En 2005, Neil saute le pas gaillardement et se lance dans l’aventure…, pas besoin d’un high-concept, cher aux rois du style Californien (Boyd Coddington, repose en paix), pour lancer son projet : Neil est son propre high concepteur…, doté de son vécu, de son expérience, de ses opinions profondes, il compte faire passer un message crucial en donnant de sa personne…, comment faire autrement ?
Neil, en informaticien “génial” (sic !) et solitaire (gag !)…, prend le contrôle de sa vie de Rat-Rodder en luttant contre ses dépressions et obsessions pour la mort et l’amour… (si je peux croire les dires de sa copine, qui reste toutefois hermétique à plus d’informations, son visage restant impassible)…
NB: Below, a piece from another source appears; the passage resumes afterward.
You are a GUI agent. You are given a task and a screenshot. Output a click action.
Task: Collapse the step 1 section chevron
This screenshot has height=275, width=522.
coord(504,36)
Il dépense en 7 ans tous les dollars qu’il ne possède pas vraiment pour construire un Rat-Rod Pick-Up totalement dingue… et en 2012, le monde “ébloui” (re-sic !), peut admirer son œuvre : l’engin de ce reportage !
En jean’s et marcel, conduisant son Rat-Rod Pick-Up, Neil Brown, la voix dotée du timbre typique de l’assurance des justes, me dit : “J’étais premier en classe d’informatique. Je me suis engagé et suis devenu pilote de chasse. J’ai gagné des médailles pour mes actions. J’ai toujours vécu entre ce monde et l’autre. Je suis maintenant un agent secret. Un mercenaire. Pour n’importe quelle nation qui veut prendre le contrôle d’une autre. Je me suis engagé dans les services secrets pour combattre le terrorisme à travers le monde, et devenir le meilleur agent qu’ils aient jamais eu. J’ai trouvé le moyen de contrôler n’importe quel ordinateur ou satellite du gouvernement”….
Le tout avec un matos pour le moins rudimentaire dans la benne remplie de poussière : en gros, trois laptops toujours éteints, deux téléphones cellulaires… et une parabole. .., mieux : il m’explique qu’il a créé un bouclier invisible tuant automatiquement les moindres impétrants.
A l’aide de moult, moult stock-shots… et de deux pistes musicales montées en boucles quasi psychotiques (qui eurent d’ailleurs raison d’un assistant-technicien pourtant robuste, qui est mort foudroyé en branchant le système ), ce super super agent secret (gag !) ressasse constamment à quel point il est le meilleur : la crème de la crème, le chef des satellites et des ordinateurs de toute la planète…, il a même concocté un plan d’attaque terroriste de plusieurs grandes villes au cas où il lui arriverait malheur (grâce à une poudre capable de tuer tous les poissons du lac où il aime bien chiller).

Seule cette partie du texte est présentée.